Quilting (world premiere, LA Phil co-commission)
About this Piece
Composed: 2015
Length: c. 17 minutes
Orchestration: piccolo, 2 flutes, oboe, English horn, 2 clarinets, bassoon, contrabassoon, 4 horns, 3 trumpets, 3 trombone, tuba, timpani, percussion (glockenspiel, crotales, tambourine, woodblock, gong, tam-tam, snare drum, bass drum), harp, piano, and strings
First Los Angeles Philharmonic performances (world premiere)
Quilting, commissioned by the Los Angeles Philharmonic, is my first stand-alone work for orchestra and is loosely inspired by the American tradition of quilt making. I composed Quilting while living most of last year in Paris. During my time there, I thought a lot about what it means to compose symphonic music as a young American in the 21st century, when so many of the masterworks which are programmed year in and out by orchestras across the country are European. I considered which artistic traditions defined the American 19th-century. I began to think of the American crafts tradition of quilting as a foil to the high-art tradition of European orchestral composition.

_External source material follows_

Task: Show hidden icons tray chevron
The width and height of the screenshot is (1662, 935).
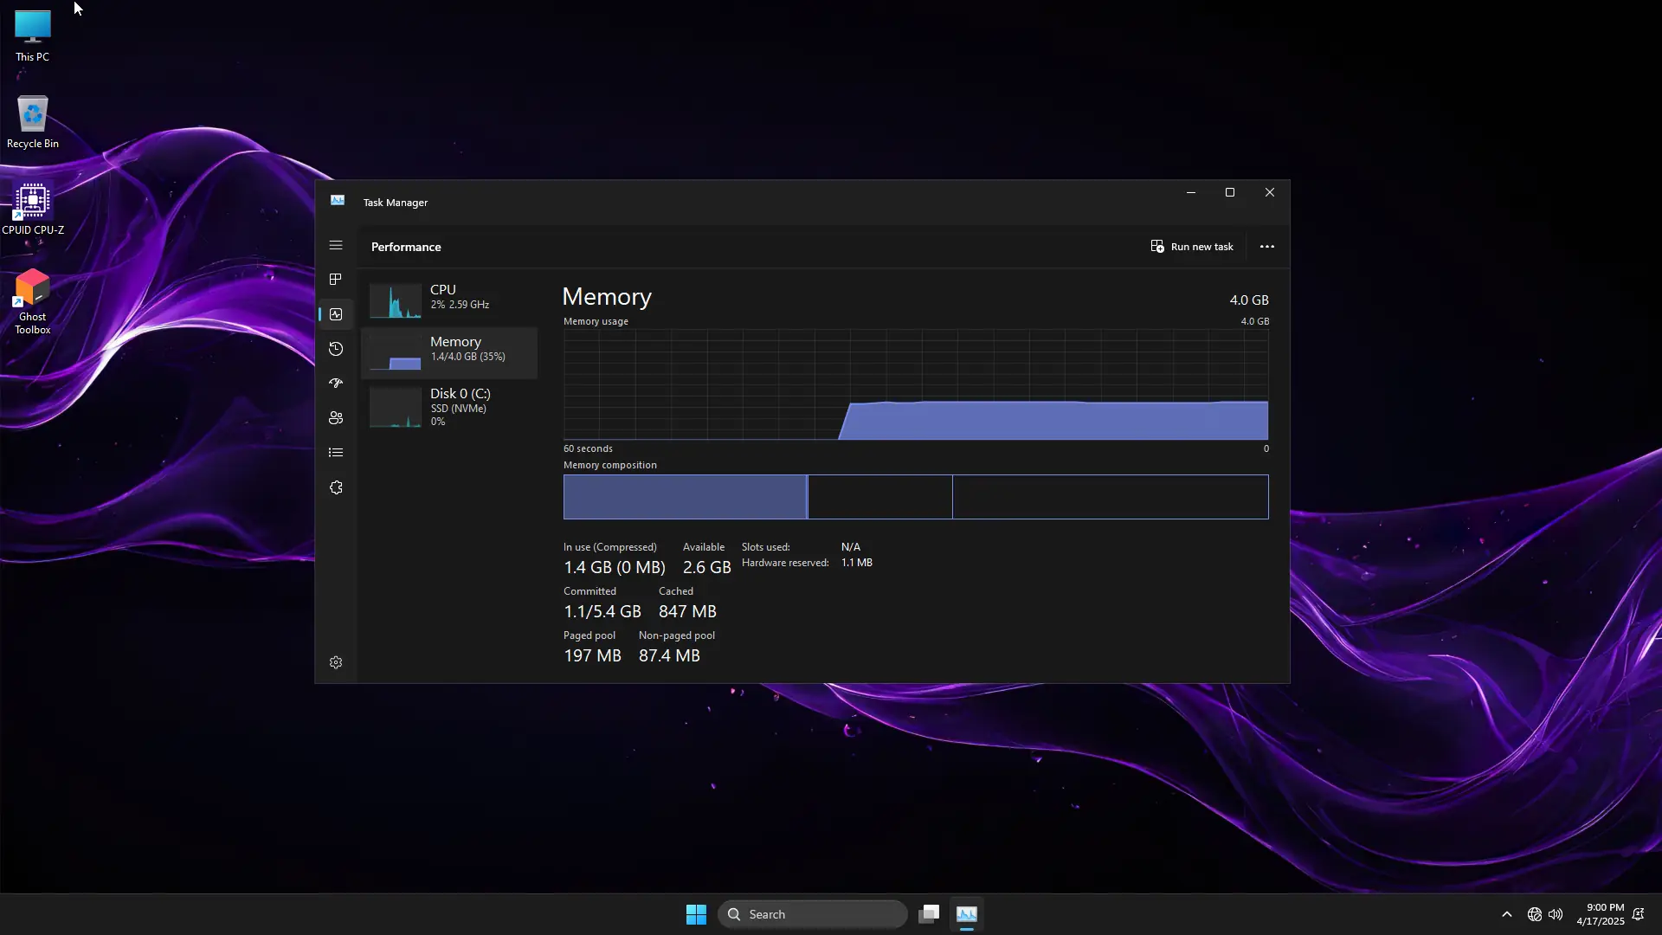Action: tap(1506, 914)
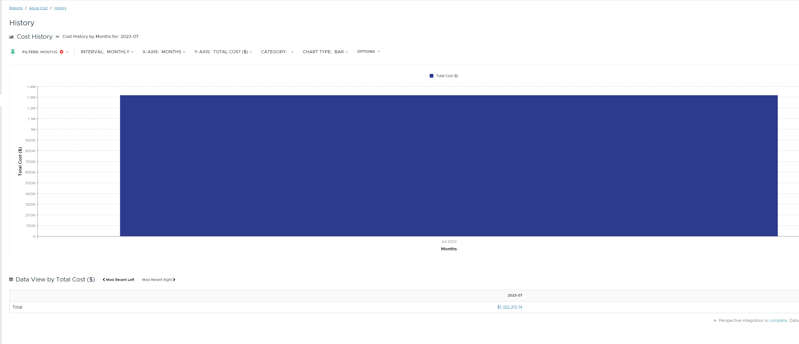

As the score for my new work began to take shape, I started thinking about the manuscript itself as an object, its vertical and horizontal planes creating a kind of patterned geometry of their own. Visually, the way a musical score is woven together like patchwork brought to mind quilts and the great American tradition of quilting. I imagined about how conducting an orchestra can feel like stitching a piece together, or sewing together a large number of musical ideas and musicians into a coherent and transcendent whole.
Quilting was an integral part of American vernacular in the 18th and 19th centuries – the African-American quilting tradition is especially fascinating – and the quilts tell the stories of the women and communities who made them. The names of the quilt patterns themselves can have their own sense of narrative: “Jacob’s ladder,” “drunkards path,” “Solomon’s puzzle,” and (my favorite for its relevance to this piece) “the road to California.”